There is a lot of social media talk lately about “third spaces,” the places we go that are not our homes or our work, like churches, cafes, bars, clubs, community centers, public libraries, gyms, bookstores, stoops, and parks. Not all of these places are free, but most of the ones that are have been gradually shut down or privatized or defunded. I don’t think concerts are the best example of an easily accessible third space, because they’re mostly not free or just straight up unaffordable these days. However, they are a great example of the power of third spaces for bringing people together in a way the home and the workplace cannot, and that union explains in part why people are still willing to pay higher and higher prices, taxes, and fee to get into them. We’re just desperate for a sense of community and connection and that’s what all the music talk I’ve missed out on over the years is really about.
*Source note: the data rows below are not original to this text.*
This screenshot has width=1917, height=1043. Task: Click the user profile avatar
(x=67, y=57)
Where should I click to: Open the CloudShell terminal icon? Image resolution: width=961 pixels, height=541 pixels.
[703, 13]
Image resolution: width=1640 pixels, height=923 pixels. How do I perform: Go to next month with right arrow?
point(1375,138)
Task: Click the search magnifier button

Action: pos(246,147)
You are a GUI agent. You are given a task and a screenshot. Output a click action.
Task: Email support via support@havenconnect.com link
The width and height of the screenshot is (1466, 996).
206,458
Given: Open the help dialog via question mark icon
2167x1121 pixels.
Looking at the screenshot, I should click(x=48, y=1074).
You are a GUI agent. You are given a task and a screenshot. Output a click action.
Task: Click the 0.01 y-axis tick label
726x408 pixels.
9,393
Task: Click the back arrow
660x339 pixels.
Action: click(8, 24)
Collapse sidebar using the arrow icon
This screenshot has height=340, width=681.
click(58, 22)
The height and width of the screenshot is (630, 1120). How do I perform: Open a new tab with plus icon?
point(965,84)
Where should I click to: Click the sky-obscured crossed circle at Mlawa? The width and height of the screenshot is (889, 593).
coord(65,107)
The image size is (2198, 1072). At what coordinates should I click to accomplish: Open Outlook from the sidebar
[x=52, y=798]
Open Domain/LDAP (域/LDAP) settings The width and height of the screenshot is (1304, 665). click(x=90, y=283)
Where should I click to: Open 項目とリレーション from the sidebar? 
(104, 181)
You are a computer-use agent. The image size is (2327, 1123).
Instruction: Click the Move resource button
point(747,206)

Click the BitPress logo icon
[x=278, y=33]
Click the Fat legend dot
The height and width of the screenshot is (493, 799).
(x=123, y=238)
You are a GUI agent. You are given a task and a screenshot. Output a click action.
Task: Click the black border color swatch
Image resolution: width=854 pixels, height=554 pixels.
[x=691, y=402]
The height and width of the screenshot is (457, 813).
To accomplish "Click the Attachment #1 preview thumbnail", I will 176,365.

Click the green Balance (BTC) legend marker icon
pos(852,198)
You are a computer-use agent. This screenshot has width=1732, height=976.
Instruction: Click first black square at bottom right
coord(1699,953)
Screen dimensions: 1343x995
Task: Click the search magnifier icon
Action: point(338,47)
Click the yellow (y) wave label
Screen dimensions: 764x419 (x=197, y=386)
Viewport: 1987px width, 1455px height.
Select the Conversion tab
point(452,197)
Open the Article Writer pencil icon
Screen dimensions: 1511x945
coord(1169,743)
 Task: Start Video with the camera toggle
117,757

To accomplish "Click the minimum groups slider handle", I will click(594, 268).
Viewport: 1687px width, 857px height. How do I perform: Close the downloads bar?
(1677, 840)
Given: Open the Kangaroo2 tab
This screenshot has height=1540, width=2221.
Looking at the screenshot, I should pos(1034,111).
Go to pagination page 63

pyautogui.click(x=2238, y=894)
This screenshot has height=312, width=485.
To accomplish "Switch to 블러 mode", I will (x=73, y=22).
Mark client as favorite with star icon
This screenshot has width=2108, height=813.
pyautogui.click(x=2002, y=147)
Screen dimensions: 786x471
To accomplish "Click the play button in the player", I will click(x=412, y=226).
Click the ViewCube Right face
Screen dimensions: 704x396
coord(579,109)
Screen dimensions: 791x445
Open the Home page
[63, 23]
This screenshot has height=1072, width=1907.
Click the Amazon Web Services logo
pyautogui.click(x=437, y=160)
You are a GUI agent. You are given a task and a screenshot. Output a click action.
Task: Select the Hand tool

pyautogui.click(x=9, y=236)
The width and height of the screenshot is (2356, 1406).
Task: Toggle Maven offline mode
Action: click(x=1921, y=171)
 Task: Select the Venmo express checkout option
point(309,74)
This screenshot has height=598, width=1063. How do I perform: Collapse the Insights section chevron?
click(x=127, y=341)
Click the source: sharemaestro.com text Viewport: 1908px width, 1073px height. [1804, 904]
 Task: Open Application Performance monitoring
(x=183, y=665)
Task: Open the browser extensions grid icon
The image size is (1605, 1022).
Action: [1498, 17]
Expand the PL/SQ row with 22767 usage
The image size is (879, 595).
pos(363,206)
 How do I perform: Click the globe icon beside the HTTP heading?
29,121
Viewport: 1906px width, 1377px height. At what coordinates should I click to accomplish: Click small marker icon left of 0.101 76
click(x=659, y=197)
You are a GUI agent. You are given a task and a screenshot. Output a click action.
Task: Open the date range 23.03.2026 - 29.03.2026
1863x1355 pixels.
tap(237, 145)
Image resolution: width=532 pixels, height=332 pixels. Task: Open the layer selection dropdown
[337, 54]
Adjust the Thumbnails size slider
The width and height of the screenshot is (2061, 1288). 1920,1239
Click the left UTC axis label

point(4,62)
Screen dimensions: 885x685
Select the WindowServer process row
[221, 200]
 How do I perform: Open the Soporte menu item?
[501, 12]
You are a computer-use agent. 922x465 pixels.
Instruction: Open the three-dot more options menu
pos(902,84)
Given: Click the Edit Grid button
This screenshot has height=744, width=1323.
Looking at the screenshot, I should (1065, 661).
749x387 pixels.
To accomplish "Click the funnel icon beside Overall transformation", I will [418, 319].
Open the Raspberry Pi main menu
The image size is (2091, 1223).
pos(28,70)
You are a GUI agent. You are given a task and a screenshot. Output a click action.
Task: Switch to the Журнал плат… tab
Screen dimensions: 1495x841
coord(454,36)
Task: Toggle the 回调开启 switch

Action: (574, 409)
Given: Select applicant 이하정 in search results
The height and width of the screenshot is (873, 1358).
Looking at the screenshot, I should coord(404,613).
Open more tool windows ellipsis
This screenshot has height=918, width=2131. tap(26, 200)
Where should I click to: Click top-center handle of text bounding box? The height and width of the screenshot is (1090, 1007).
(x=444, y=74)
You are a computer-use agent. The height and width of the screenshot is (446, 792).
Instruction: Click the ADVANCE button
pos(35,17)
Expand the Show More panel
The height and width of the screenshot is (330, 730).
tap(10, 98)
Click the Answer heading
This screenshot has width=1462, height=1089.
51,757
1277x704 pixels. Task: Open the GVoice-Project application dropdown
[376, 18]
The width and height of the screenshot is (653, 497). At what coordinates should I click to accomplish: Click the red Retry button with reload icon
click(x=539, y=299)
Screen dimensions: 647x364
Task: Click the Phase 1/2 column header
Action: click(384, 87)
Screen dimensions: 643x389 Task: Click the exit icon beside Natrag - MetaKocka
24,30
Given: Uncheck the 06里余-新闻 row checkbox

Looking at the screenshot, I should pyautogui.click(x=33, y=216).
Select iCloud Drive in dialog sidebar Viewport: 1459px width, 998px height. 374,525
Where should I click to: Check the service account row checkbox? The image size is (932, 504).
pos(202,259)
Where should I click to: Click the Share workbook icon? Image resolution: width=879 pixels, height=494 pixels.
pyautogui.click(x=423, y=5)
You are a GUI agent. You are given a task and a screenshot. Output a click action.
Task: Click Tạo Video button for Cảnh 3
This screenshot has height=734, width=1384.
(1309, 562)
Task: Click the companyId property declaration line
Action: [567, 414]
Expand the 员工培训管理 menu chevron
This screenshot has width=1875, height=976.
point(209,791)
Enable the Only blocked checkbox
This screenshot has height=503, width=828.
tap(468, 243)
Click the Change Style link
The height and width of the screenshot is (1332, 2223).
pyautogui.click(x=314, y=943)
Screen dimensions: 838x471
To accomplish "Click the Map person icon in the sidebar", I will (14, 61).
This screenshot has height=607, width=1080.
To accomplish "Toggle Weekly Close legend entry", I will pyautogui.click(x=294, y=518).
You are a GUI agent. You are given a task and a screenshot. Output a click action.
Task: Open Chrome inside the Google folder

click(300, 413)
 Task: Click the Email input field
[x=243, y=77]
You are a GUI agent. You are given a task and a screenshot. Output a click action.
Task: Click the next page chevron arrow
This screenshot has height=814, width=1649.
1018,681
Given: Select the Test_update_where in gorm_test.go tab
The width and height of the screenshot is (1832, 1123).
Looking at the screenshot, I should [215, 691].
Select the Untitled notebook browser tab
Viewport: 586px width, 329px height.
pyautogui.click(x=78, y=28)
That’s a bit sad for me and my spiteful music rejection, but I was still able to go to one now, as an old person, all alone, and feel the vibrations. I left early, because I am weak. But when they played their biggest hit, I was very happy to be enjoying it live.
Budget cuts to public libraries in NYC by Eric Adams are so bad, even the New York Post is complaining about it. This is a good post about why it’s a huge problem. Trying to figure out what to do about it is pretty disheartening, because libraries have been fighting this all year and they lost. However, our next Mayoral election is November 2025. I find electoral politics insanely depressing, but a city is much smaller than a country and this mess has frankly inspired me to invest a lot more in local interests. Okay, end of speech.
If you want to see Mitski in February, message me.
Who else is worth seeing if I’m gonna become a concert head? Good venues? With Seating?
Kings Theatre is wonderful with seating but tix can be $$$. Bowery Ballroom has extremely limited seats w/ tables in the mezzanine, and it's a great venue. The Jalopy is small and charming for some folk/bluegrass small acts and absolutely has some seats! Feels crazy to say, but if you have even a passing interest in the hits of Billy Joel, his MSG show was really fun?